Following on from yesterday’s manga list. The ones I recently covered in my 21st century comics post are linked.
1. Emil Ferris: My Favorite Thing Is Monsters Book Two
2. Bill Griffith: Three Rocks: The Story of Ernie Bushmiller: The Man Who Created Nancy
At least starting from the moment he gave Fritzi a niece, Bushmiller led just about the most boring life imaginable. But don’t we all, and Griffith and Sam Beckett give his Republican squareness dignity. Still, more than biography or criticism (there’s a lot of Nancy criticism), this is mostly valuable as a work of collage art in itself. Griffith repurposes Bushmiller’s drawings to give them life beyond a snapper every fourth panel, having Fritzi hang with Krazy Kat (zip) and letting the gang, including even long-forgotten Phil Fumble, lead Ernie to the Valhalla of the Perfect Gag, which ironically turns out to be the opposite of “Sluggo is lit.”
3. Jillian & Mariko Tamaki: Roaming
4. Martin Vaughn-James: Projector and Elephant
Classic 1970s Canadian wtfery, with some similarities to what Terry Gilliam was doing at the time. In Projector, the realism of a carefully rendered glass house is shattered by a horse which subsequently falls off a skyscraper; the descent is metaphorically continued by a bald guy hindered by pigfaces, improbable geometries, traffic, and Futurist poster art. The earlier Elephant, which is more classically Surrealist (there’s a talking toilet called John Johns), shows you where he was coming from.
5. Darrin Bell: The Talk
Being Black in America, 1975–present: some stuff has changed and some stuff hasn’t. Some of the beats are predictable (Obama wins, Trump wins, reactions vary) but the smaller, more personal moments are much deeper. The occasional spots of color are very well chosen. And there are definitely parts I can relate to as a Daily Cal contributor who enraged part of their audience (okay, I did it a bit more deliberately.)
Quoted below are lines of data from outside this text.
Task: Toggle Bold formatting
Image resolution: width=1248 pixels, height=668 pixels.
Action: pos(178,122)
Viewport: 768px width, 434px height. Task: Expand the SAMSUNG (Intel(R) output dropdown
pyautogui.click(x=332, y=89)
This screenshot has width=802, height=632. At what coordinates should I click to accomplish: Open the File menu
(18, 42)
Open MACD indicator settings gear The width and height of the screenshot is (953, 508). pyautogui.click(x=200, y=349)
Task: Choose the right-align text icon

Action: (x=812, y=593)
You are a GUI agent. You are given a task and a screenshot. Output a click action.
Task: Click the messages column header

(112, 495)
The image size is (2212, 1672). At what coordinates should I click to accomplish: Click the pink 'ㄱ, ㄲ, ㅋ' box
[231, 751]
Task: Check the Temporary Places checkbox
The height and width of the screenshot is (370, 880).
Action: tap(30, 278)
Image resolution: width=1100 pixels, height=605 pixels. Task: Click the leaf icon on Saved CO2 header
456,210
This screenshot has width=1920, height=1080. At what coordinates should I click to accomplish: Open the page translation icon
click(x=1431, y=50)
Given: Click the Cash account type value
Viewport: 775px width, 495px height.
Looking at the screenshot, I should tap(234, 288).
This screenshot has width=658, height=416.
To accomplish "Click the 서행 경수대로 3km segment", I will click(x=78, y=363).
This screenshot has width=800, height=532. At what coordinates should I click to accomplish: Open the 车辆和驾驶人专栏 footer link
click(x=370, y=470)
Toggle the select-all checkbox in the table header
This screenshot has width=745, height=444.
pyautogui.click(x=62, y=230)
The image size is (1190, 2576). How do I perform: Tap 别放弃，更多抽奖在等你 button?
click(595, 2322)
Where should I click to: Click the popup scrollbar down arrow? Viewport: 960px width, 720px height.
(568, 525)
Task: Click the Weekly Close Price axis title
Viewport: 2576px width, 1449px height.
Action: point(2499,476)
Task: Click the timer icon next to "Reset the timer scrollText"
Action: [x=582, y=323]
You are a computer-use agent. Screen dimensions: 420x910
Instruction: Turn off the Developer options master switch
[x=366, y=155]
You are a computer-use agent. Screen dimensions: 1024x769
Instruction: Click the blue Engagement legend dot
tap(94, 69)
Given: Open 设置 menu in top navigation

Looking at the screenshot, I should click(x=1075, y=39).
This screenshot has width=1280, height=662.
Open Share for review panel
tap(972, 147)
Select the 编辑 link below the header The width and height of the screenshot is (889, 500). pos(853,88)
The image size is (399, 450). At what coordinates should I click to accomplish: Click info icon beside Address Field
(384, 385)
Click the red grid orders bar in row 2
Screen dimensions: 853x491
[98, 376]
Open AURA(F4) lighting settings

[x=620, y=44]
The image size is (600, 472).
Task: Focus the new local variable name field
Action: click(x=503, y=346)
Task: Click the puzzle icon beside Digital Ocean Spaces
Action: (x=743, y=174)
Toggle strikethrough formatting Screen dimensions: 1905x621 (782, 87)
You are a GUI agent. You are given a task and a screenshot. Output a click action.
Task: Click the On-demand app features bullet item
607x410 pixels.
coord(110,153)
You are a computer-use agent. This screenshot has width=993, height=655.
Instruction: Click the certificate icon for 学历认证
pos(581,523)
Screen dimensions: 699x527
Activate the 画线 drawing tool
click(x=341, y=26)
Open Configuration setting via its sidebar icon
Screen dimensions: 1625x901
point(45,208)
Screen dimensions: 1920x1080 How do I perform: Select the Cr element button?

6. Julia Wertz: Impossible People: A Completely Average Recovery Story
It starts in medias res in a Puerto Rican jungle, but it soon conforms to a familiar arc—comic artist is an alcoholic, gets through rehab a quarter of the way through the book—and both the sobriety and the narrative mostly stick. The rest of the work is life-and-dating in New York, pleasantly sitcomy with a knack for timing a tossed-off joke. Lots of fun cameos from NYC scene people (hi Jeffrey Lewis.)
7. Sloane Leong: Prism Stalker: The Weeping Star
I hadn’t read the previous volume,1 but it’s easy to get to speed: wide-eyed cadets join the military of a shadowy empire, who task them with murdering things they maybe shouldn’t be murdering. Not sure how morally deep it is (killing changes you, you know) but in addition to looking macro-level impressive in the Kirby tradition, it’s genuinely freaky in its evocation of very non-human experiences. Plus killing changes you, you know.
8. Kelly Sue DeConnick/Phil Jimenez/Gene Ha/Nicola Scott: Wonder Woman Historia: The Amazons
While the other company waits for the day they can turn on the AI Slop Pipe and go home, it’s still possible to do interesting work at DC, given latitude (see also Catwoman: Lonely City on last year’s list.) The first of the three issues, drawn by Jimenez, justifiably won the awards, but DeConnick deserves a lot of credit for shepherding the whole thing to an ending compatible with the status quo (if you think superhero continuity nerds are shrill, wait until you hear Greek mythology continuity nerds) that still allows her characters agency.
EDIT: Oh wait I have. Guess this one made more of an impression!